### [Work instructions]
Show every line below where "dropdown" appears.

### [Dataset excerpts]
+++++

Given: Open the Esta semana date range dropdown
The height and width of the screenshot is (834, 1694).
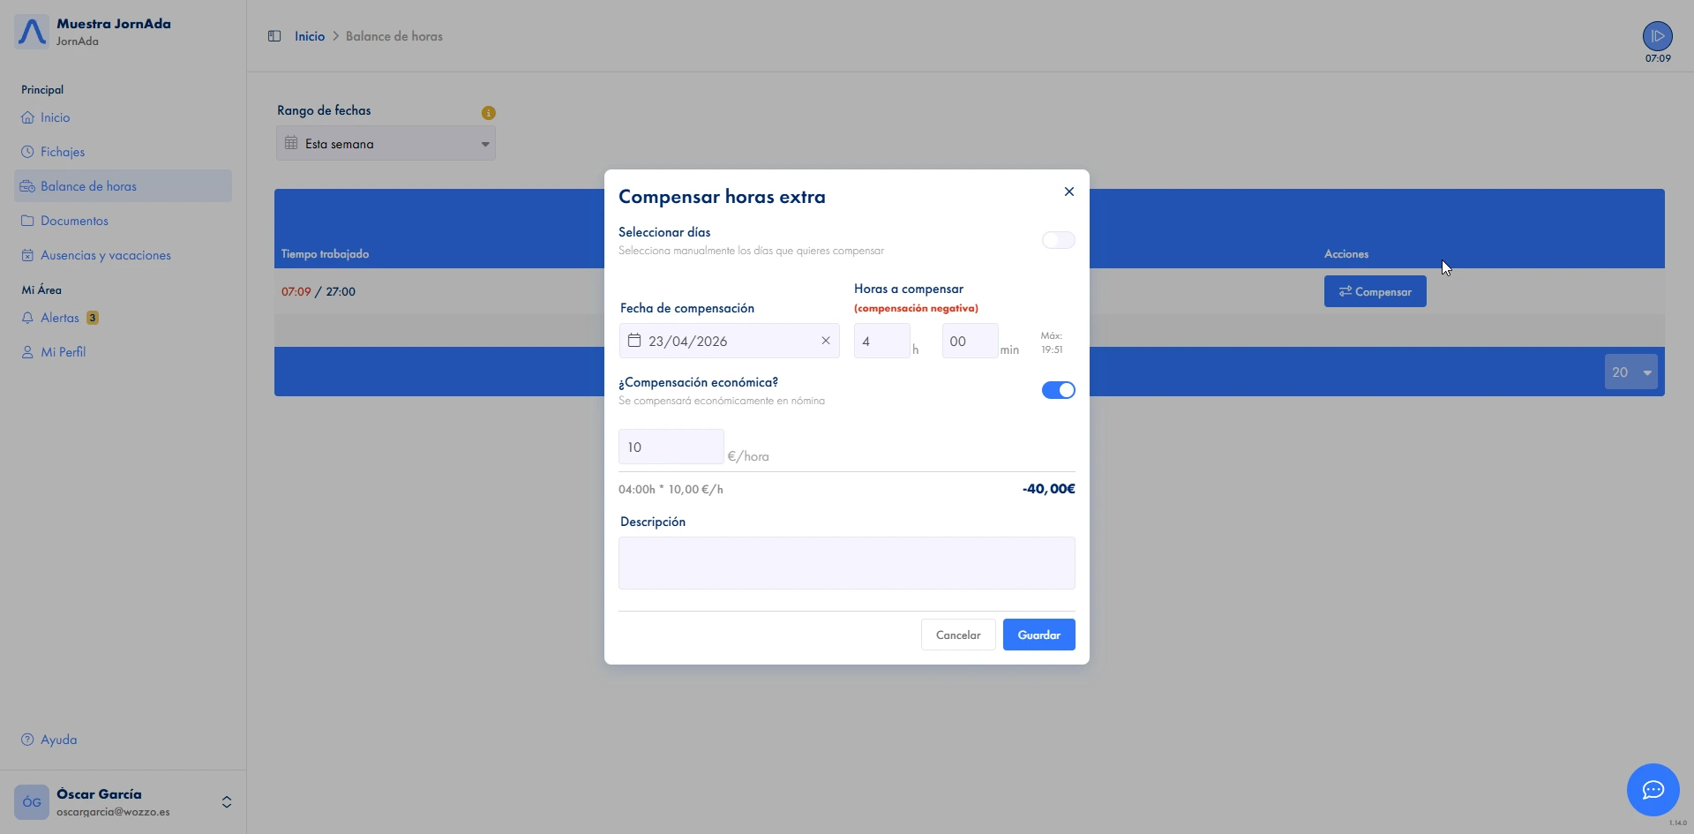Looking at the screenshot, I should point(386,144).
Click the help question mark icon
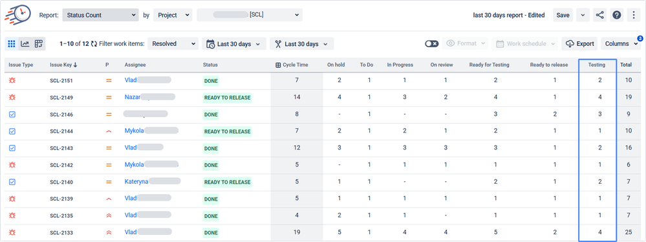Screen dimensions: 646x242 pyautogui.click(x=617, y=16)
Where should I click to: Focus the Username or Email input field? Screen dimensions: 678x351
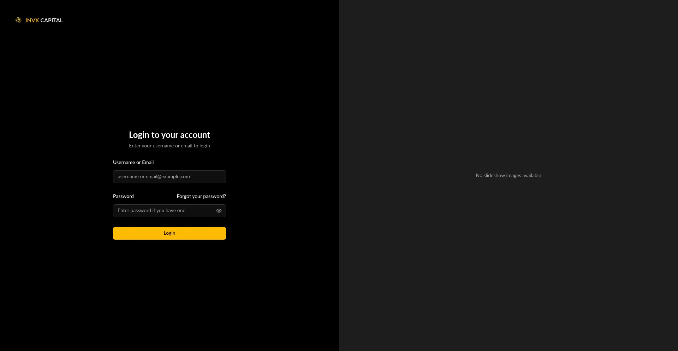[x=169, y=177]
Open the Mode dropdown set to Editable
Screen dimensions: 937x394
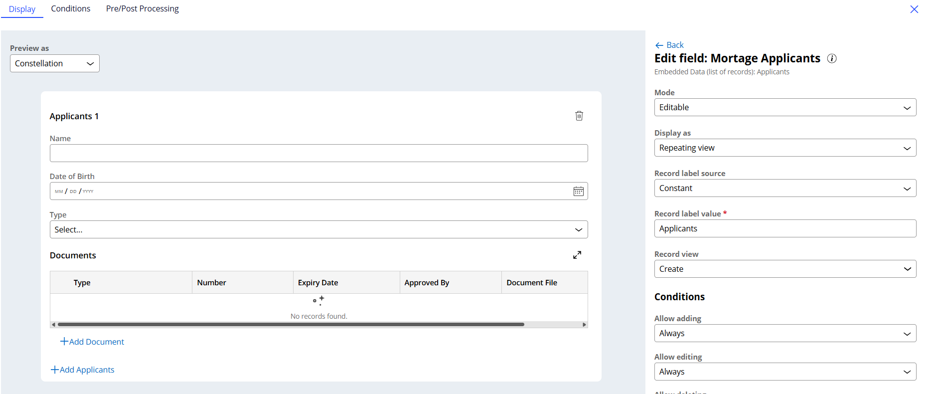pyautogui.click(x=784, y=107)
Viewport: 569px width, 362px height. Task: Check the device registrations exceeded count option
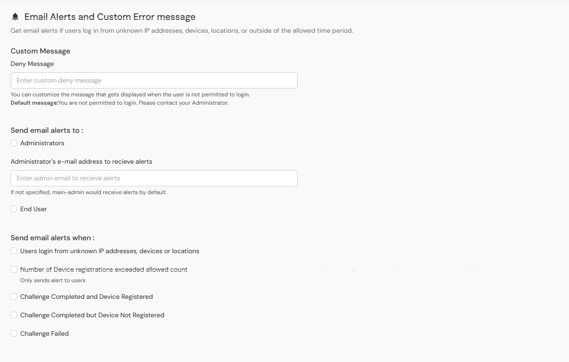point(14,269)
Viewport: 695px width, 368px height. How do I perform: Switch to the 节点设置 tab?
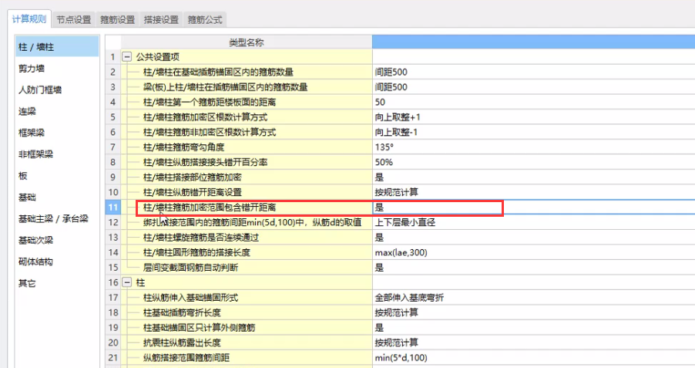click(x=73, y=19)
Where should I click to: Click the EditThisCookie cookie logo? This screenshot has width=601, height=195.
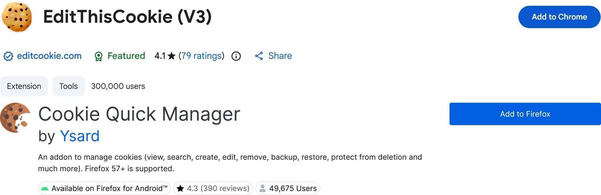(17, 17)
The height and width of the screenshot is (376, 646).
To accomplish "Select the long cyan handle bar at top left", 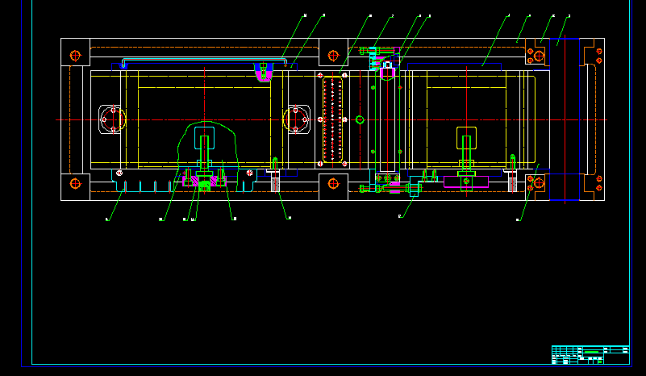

+++++

### [Exercise result]
Given: Open the Esta semana date range dropdown
Open the Mode dropdown set to Editable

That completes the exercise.